HIGH COURT OF SOLOMON ISLANDS


Criminal Case No. 37 of 1994


REGINA


-V-


BANDU PUDE


High Court of Solomon Islands
(Palmer J.)


Hearing: 27/4/95
Sentence: 27/4/95


F. Mwanesalua for Prosecution
P. Tegavota for the Defendant


PALMER J: The ‘Accused’ has pleaded guilty to a very serious charge under the Penal Code; that of manslaughter, which carries a maximum penalty of life imprisonment. However, that does not necessarily mean that the maximum sentence would be imposed. Obviously, there are categories of seriousness. The circumstances surrounding the commission of the offence and the cause of death must be taken into account.


The facts as read are undisputed. It is clear that the offence arose as a result of the aggression of the deceased. The facts indicated clearly that the ‘Accused’ was not angry and had no reason to fight. He was dragged into the fight by the deceased.
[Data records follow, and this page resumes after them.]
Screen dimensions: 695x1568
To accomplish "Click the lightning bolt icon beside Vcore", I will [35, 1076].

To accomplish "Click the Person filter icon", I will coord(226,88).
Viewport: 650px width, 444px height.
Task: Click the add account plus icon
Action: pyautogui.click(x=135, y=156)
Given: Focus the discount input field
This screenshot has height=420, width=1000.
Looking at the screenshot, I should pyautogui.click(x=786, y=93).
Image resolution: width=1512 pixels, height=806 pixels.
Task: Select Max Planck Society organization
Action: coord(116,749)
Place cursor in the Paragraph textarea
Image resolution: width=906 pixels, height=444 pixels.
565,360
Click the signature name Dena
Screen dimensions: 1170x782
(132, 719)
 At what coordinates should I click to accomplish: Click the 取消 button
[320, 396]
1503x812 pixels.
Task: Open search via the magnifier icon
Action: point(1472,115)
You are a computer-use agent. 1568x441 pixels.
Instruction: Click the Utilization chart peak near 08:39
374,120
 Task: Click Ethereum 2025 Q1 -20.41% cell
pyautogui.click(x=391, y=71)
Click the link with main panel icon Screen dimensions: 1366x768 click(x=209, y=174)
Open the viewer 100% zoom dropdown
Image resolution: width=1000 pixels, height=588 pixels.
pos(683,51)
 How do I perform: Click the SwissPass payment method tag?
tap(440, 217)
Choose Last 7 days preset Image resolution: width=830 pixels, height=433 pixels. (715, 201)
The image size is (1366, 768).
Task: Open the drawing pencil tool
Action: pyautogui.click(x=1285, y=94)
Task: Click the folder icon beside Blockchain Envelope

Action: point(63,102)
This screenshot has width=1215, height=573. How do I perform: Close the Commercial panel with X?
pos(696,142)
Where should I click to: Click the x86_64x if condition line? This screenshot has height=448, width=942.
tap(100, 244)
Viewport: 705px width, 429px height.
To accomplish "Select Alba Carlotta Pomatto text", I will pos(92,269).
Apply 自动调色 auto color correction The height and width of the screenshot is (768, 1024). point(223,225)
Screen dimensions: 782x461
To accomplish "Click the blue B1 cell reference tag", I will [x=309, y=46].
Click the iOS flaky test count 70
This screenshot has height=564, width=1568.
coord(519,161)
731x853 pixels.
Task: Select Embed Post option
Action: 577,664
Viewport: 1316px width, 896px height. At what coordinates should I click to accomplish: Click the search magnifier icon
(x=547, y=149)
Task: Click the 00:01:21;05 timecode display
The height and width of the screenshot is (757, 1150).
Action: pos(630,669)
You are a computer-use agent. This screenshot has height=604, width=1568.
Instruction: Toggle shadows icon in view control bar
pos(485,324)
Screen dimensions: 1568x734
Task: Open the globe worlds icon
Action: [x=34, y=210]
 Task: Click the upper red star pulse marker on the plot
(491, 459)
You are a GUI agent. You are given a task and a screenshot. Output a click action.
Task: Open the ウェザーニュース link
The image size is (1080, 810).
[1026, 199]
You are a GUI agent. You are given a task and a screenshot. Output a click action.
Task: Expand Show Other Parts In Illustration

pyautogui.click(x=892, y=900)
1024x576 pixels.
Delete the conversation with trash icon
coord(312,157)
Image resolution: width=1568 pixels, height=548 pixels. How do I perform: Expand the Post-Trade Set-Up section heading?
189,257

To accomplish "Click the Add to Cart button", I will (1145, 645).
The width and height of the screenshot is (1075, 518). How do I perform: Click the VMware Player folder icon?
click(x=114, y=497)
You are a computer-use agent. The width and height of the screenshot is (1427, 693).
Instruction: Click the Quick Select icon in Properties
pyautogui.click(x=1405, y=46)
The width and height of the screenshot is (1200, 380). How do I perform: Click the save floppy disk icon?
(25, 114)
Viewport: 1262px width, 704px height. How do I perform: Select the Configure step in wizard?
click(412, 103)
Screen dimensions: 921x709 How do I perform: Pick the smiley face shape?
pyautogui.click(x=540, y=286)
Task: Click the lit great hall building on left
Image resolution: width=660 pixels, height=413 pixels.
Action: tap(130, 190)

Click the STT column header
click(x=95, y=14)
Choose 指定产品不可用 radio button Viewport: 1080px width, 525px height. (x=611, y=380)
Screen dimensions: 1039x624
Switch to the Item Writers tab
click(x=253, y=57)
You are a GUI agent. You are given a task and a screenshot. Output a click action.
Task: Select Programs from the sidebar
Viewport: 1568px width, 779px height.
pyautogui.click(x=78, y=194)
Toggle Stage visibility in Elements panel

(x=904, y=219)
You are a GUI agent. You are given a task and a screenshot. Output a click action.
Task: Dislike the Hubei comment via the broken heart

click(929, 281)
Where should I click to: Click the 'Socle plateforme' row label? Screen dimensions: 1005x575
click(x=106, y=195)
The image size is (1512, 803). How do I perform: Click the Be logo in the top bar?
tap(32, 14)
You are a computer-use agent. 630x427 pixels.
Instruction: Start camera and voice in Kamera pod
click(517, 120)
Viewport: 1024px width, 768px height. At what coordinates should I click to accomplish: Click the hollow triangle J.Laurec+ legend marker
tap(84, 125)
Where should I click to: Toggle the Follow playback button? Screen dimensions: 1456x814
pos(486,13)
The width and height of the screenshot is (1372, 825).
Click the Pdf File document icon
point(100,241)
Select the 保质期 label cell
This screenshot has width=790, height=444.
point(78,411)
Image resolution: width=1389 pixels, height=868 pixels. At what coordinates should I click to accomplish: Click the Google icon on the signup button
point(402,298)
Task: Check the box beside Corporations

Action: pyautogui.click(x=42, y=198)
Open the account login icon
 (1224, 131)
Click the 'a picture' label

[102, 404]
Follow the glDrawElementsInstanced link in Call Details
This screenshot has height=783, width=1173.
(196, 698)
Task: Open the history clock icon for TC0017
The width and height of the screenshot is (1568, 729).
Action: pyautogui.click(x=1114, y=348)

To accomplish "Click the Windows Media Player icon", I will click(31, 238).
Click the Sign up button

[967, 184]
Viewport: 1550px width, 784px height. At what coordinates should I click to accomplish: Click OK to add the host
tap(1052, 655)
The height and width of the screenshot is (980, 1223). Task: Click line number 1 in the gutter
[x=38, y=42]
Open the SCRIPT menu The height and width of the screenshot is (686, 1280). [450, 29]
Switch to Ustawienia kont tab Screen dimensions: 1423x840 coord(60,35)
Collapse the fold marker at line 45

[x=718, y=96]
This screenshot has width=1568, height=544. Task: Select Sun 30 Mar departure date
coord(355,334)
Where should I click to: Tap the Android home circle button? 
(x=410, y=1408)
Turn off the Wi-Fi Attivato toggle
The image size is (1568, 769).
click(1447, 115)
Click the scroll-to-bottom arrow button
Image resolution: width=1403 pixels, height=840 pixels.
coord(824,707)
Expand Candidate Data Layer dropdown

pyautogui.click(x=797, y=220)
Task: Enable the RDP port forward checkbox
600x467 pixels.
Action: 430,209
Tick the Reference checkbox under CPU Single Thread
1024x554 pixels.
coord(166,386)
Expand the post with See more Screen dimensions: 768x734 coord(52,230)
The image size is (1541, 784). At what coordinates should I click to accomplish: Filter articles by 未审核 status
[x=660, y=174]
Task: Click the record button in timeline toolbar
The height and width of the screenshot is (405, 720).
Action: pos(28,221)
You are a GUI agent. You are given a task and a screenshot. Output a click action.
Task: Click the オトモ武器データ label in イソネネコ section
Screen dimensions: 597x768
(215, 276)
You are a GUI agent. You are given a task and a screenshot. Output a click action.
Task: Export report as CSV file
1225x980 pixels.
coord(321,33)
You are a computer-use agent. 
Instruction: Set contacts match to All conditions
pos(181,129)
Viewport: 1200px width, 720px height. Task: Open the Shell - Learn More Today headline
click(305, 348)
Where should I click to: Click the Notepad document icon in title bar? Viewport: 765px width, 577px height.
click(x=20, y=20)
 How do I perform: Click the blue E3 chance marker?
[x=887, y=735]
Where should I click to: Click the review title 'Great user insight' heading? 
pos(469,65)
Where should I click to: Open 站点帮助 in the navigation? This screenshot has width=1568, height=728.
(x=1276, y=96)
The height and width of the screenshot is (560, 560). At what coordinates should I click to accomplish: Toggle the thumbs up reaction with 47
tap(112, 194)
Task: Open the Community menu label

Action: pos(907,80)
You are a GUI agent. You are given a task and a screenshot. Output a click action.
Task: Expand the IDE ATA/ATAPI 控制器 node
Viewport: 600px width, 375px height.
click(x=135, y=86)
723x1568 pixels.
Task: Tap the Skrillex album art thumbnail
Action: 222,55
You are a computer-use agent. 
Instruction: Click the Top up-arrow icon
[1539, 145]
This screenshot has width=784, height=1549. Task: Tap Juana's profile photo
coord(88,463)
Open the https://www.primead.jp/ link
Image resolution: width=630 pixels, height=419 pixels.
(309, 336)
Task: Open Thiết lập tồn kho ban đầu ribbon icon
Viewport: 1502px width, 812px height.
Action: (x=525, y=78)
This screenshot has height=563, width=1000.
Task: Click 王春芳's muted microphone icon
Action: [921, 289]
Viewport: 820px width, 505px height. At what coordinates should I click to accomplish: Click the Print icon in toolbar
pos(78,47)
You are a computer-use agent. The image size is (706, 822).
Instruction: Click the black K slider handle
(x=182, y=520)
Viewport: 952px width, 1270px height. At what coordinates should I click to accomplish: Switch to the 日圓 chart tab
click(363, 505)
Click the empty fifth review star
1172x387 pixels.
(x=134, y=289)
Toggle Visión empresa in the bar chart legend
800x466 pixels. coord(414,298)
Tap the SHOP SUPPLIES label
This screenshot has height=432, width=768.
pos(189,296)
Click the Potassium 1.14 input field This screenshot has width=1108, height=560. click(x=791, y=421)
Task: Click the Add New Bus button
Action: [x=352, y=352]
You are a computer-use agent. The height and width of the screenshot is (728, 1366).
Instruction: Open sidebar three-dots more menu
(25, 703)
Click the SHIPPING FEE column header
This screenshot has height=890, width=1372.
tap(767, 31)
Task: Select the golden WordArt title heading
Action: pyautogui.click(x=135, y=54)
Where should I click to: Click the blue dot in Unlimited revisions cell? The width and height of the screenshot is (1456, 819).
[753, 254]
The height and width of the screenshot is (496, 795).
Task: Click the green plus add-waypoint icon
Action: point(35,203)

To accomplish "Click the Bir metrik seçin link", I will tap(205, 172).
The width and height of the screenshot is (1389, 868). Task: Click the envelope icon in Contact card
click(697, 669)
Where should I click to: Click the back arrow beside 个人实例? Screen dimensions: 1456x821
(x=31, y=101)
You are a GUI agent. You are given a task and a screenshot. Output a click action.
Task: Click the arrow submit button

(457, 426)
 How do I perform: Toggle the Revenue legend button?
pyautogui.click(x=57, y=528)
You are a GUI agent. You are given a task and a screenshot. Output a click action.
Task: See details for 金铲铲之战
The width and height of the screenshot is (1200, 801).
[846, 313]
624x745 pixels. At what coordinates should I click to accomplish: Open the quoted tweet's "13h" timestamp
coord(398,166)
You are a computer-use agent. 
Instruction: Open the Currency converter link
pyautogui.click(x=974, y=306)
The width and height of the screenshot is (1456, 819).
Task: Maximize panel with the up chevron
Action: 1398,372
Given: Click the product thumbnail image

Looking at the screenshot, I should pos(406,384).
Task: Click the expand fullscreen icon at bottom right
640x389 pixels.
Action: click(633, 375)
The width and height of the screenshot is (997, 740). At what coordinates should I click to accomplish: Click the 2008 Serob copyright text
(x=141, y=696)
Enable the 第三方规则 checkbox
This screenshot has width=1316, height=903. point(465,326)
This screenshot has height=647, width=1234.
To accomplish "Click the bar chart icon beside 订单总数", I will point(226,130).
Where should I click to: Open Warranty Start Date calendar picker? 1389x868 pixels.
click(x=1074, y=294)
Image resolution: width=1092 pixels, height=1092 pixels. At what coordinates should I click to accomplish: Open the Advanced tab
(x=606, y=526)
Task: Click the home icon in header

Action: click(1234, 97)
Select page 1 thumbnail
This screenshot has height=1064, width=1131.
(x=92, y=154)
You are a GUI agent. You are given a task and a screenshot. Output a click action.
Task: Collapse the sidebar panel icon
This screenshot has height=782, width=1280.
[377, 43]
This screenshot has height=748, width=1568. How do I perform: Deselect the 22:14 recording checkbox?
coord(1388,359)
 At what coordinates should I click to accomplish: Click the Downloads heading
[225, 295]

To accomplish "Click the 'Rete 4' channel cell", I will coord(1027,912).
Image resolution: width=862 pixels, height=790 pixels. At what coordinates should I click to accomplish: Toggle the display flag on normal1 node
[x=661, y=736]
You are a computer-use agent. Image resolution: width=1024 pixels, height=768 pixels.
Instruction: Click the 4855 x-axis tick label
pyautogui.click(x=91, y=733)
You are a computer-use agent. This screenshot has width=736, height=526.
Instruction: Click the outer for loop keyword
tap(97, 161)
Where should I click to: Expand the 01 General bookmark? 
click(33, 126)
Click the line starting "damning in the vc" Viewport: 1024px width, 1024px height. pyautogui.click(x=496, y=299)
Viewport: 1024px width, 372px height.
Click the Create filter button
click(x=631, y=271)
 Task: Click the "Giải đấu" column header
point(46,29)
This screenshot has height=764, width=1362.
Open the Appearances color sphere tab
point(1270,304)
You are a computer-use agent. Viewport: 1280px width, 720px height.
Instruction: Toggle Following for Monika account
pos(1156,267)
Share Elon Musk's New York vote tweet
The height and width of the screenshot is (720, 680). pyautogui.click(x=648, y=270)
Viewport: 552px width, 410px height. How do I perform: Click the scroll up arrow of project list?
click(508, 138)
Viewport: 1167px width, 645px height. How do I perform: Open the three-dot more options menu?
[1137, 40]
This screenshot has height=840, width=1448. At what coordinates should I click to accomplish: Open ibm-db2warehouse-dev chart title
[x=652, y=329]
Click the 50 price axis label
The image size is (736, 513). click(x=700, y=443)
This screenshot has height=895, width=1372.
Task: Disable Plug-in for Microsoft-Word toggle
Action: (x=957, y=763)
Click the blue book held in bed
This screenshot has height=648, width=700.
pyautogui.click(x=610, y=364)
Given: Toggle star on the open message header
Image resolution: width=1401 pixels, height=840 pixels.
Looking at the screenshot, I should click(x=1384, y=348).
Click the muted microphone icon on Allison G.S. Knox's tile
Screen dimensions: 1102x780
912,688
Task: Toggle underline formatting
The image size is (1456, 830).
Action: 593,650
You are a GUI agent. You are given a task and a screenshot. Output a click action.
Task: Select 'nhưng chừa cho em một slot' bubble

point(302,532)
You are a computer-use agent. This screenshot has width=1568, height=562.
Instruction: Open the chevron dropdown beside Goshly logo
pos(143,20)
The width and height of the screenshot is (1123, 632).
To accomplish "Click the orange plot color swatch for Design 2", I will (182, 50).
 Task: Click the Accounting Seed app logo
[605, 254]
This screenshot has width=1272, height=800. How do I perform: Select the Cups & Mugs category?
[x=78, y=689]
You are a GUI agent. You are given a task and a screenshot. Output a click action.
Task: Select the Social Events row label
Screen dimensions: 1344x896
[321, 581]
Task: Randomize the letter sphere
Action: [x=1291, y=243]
Even after the first exchange of blows and struggle, the ‘Accused’ demonstrated a very responsible and mature attitude by agreeing when asked by those who had intervened, to shake hands with the deceased.


It was the clearly provocative action of the deceased, in punching the ‘Accused’ and causing bleeding to his nose, which made the ‘Accused’ angry and react in the manner that he did.


It seems to me that had the blow landed in any other part of the body of the deceased, no serious injury would have resulted and no subsequent death.


The report of the Doctor performing the post-mortem noted that the spleen which had been damaged was enlarged and that made it susceptible to injury even with minimal force as where the deceased was kicked or the knees used on the spleen area. The principle of ‘egg shell skull’ therefore would also be relevant here.


I note also the learned submissions of Counsel for the ‘Accused’ that the ‘Accused’ did not have any intent to cause the death or serious injury to the deceased.


I accept that a guilty plea has been entered and therefore due credit must be given.


I also take into account that the ‘Accused’ is a foreigner here on temporary work permit and that the deceased is also a fellow country-man.


I take into account that the ‘Accused’ has been incarcerated since the 15th of July, 1994 until the present. Being a foreigner in a foreign prison will have its own difficulties and hardships, especially where this ‘Accused’ hardly speaks English and maybe a little pidgin.


I note that little communication has been made with his family and that these all would add to the severity of the term of remand in prison that this ‘Accused’ has encountered.


I also bear in mind that this ‘Accused’ has behaved well in prison and that his Counsel has been able to pass the comments of the Prison Authorities in his favour, and I take that into account.


A similar case for comparison is the case of Regina -v- Garunu [1985-1986] SILR 192, in which the ‘Accused’ was sentenced to prison for 3 years. However, the facts in that case are sufficiently distinguishable to this. The ‘Accused’ in that case had kicked the deceased when he was on the ground and therefore it was not justifiable or warranted.


The unlawful force in contrast in this case was applied during the struggle and after a clear provocation from the deceased.


Taking all factors into account I am satisfied that a sentence of 12 months imprisonment is proper, with effect from 15/7/94. The ‘Accused’ is convicted and so sentenced.


The ‘Accused’ having served a substantial part of it, I accordingly order that he be released forthwith.